═════ 输入数据 ═════

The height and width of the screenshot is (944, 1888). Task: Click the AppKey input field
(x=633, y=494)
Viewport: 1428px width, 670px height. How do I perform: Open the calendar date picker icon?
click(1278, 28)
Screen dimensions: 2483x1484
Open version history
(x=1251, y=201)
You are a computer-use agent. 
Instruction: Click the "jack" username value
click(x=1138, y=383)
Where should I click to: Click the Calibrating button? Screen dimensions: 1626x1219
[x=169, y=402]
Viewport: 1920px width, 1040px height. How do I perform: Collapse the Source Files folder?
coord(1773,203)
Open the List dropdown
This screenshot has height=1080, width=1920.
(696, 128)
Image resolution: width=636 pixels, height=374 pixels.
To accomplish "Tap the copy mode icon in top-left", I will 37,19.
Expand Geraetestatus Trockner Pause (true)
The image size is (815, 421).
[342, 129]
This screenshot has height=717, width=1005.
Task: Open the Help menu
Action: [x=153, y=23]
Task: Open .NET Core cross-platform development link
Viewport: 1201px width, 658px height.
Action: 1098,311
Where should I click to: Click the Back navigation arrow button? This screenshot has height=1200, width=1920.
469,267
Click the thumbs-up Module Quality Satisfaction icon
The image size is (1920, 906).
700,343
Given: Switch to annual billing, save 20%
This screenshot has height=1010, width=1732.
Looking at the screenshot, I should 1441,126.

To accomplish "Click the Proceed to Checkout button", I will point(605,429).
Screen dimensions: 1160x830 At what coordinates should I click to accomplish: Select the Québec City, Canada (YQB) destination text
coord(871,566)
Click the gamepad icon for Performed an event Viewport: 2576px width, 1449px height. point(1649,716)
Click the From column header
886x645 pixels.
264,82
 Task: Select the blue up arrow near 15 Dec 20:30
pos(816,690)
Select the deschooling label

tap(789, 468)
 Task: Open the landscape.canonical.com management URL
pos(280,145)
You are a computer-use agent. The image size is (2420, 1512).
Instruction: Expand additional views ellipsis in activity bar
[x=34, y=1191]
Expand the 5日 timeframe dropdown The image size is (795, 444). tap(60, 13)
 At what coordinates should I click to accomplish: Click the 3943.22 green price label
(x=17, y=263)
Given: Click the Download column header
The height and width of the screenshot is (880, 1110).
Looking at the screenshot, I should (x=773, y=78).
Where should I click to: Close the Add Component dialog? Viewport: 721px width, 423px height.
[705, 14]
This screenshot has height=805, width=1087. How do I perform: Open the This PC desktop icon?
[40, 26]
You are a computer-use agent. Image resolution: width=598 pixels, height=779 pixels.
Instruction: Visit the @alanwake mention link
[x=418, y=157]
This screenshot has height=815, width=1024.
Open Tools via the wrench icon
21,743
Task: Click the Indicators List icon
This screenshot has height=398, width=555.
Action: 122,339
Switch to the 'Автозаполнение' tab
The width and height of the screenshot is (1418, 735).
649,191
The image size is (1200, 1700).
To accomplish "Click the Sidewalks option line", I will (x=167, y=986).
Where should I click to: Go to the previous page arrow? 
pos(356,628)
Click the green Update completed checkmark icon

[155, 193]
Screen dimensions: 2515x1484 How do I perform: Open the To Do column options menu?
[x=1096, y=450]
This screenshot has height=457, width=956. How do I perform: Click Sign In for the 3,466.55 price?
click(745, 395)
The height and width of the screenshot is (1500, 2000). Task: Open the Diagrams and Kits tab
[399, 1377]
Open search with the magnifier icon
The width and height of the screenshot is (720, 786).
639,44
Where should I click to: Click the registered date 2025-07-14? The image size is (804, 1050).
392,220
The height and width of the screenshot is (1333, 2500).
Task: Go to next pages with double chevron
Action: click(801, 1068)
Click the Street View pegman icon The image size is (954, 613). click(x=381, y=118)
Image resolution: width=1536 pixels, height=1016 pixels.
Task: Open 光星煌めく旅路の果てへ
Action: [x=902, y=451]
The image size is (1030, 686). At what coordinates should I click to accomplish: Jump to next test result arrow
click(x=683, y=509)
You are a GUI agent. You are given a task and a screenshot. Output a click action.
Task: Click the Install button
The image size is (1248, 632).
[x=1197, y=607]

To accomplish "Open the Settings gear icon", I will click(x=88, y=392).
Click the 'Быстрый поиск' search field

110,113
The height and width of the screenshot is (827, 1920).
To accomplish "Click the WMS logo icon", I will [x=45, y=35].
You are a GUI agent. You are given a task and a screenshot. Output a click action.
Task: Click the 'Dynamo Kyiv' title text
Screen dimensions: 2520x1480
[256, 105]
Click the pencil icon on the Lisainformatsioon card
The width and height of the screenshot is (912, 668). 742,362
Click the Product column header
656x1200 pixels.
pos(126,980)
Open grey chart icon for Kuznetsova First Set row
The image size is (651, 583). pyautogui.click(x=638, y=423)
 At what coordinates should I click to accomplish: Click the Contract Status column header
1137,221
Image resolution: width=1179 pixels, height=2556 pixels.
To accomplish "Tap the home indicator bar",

═════

• [任务说明] 把以上全部数据中的“Screen dimensions”替换为“Screen size”，其余内容一律不动，输出替换后的完整数据。

• [完整答案]
The height and width of the screenshot is (944, 1888). Task: Click the AppKey input field
(x=633, y=494)
Viewport: 1428px width, 670px height. How do I perform: Open the calendar date picker icon?
click(1278, 28)
Screen size: 2483x1484
Open version history
(x=1251, y=201)
You are a computer-use agent. 
Instruction: Click the "jack" username value
click(x=1138, y=383)
Where should I click to: Click the Calibrating button? Screen size: 1626x1219
[x=169, y=402]
Viewport: 1920px width, 1040px height. How do I perform: Collapse the Source Files folder?
coord(1773,203)
Open the List dropdown
This screenshot has height=1080, width=1920.
(696, 128)
Image resolution: width=636 pixels, height=374 pixels.
To accomplish "Tap the copy mode icon in top-left", I will 37,19.
Expand Geraetestatus Trockner Pause (true)
The image size is (815, 421).
[342, 129]
This screenshot has height=717, width=1005.
Task: Open the Help menu
Action: [x=153, y=23]
Task: Open .NET Core cross-platform development link
Viewport: 1201px width, 658px height.
Action: 1098,311
Where should I click to: Click the Back navigation arrow button? This screenshot has height=1200, width=1920.
469,267
Click the thumbs-up Module Quality Satisfaction icon
The image size is (1920, 906).
700,343
Given: Switch to annual billing, save 20%
This screenshot has height=1010, width=1732.
Looking at the screenshot, I should 1441,126.

To accomplish "Click the Proceed to Checkout button", I will point(605,429).
Screen size: 1160x830 At what coordinates should I click to accomplish: Select the Québec City, Canada (YQB) destination text
coord(871,566)
Click the gamepad icon for Performed an event Viewport: 2576px width, 1449px height. point(1649,716)
Click the From column header
886x645 pixels.
264,82
 Task: Select the blue up arrow near 15 Dec 20:30
pos(816,690)
Select the deschooling label

tap(789, 468)
 Task: Open the landscape.canonical.com management URL
pos(280,145)
You are a computer-use agent. The image size is (2420, 1512).
Instruction: Expand additional views ellipsis in activity bar
[x=34, y=1191]
Expand the 5日 timeframe dropdown The image size is (795, 444). tap(60, 13)
 At what coordinates should I click to accomplish: Click the 3943.22 green price label
(x=17, y=263)
Given: Click the Download column header
The height and width of the screenshot is (880, 1110).
Looking at the screenshot, I should (x=773, y=78).
Where should I click to: Close the Add Component dialog? Viewport: 721px width, 423px height.
[705, 14]
This screenshot has height=805, width=1087. How do I perform: Open the This PC desktop icon?
[40, 26]
You are a computer-use agent. Image resolution: width=598 pixels, height=779 pixels.
Instruction: Visit the @alanwake mention link
[x=418, y=157]
This screenshot has height=815, width=1024.
Open Tools via the wrench icon
21,743
Task: Click the Indicators List icon
This screenshot has height=398, width=555.
Action: 122,339
Switch to the 'Автозаполнение' tab
The width and height of the screenshot is (1418, 735).
649,191
The image size is (1200, 1700).
To accomplish "Click the Sidewalks option line", I will (x=167, y=986).
Where should I click to: Go to the previous page arrow? 
pos(356,628)
Click the green Update completed checkmark icon

[155, 193]
Screen size: 2515x1484 How do I perform: Open the To Do column options menu?
[x=1096, y=450]
This screenshot has height=457, width=956. How do I perform: Click Sign In for the 3,466.55 price?
click(745, 395)
The height and width of the screenshot is (1500, 2000). Task: Open the Diagrams and Kits tab
[399, 1377]
Open search with the magnifier icon
The width and height of the screenshot is (720, 786).
639,44
Where should I click to: Click the registered date 2025-07-14? The image size is (804, 1050).
392,220
The height and width of the screenshot is (1333, 2500).
Task: Go to next pages with double chevron
Action: click(801, 1068)
Click the Street View pegman icon The image size is (954, 613). click(x=381, y=118)
Image resolution: width=1536 pixels, height=1016 pixels.
Task: Open 光星煌めく旅路の果てへ
Action: [x=902, y=451]
The image size is (1030, 686). At what coordinates should I click to accomplish: Jump to next test result arrow
click(x=683, y=509)
You are a GUI agent. You are given a task and a screenshot. Output a click action.
Task: Click the Install button
The image size is (1248, 632).
[x=1197, y=607]

To accomplish "Open the Settings gear icon", I will click(x=88, y=392).
Click the 'Быстрый поиск' search field

110,113
The height and width of the screenshot is (827, 1920).
To accomplish "Click the WMS logo icon", I will [x=45, y=35].
You are a GUI agent. You are given a task and a screenshot. Output a click action.
Task: Click the 'Dynamo Kyiv' title text
Screen size: 2520x1480
[256, 105]
Click the pencil icon on the Lisainformatsioon card
The width and height of the screenshot is (912, 668). 742,362
Click the Product column header
656x1200 pixels.
pos(126,980)
Open grey chart icon for Kuznetsova First Set row
The image size is (651, 583). pyautogui.click(x=638, y=423)
 At what coordinates should I click to accomplish: Click the Contract Status column header
1137,221
Image resolution: width=1179 pixels, height=2556 pixels.
To accomplish "Tap the home indicator bar",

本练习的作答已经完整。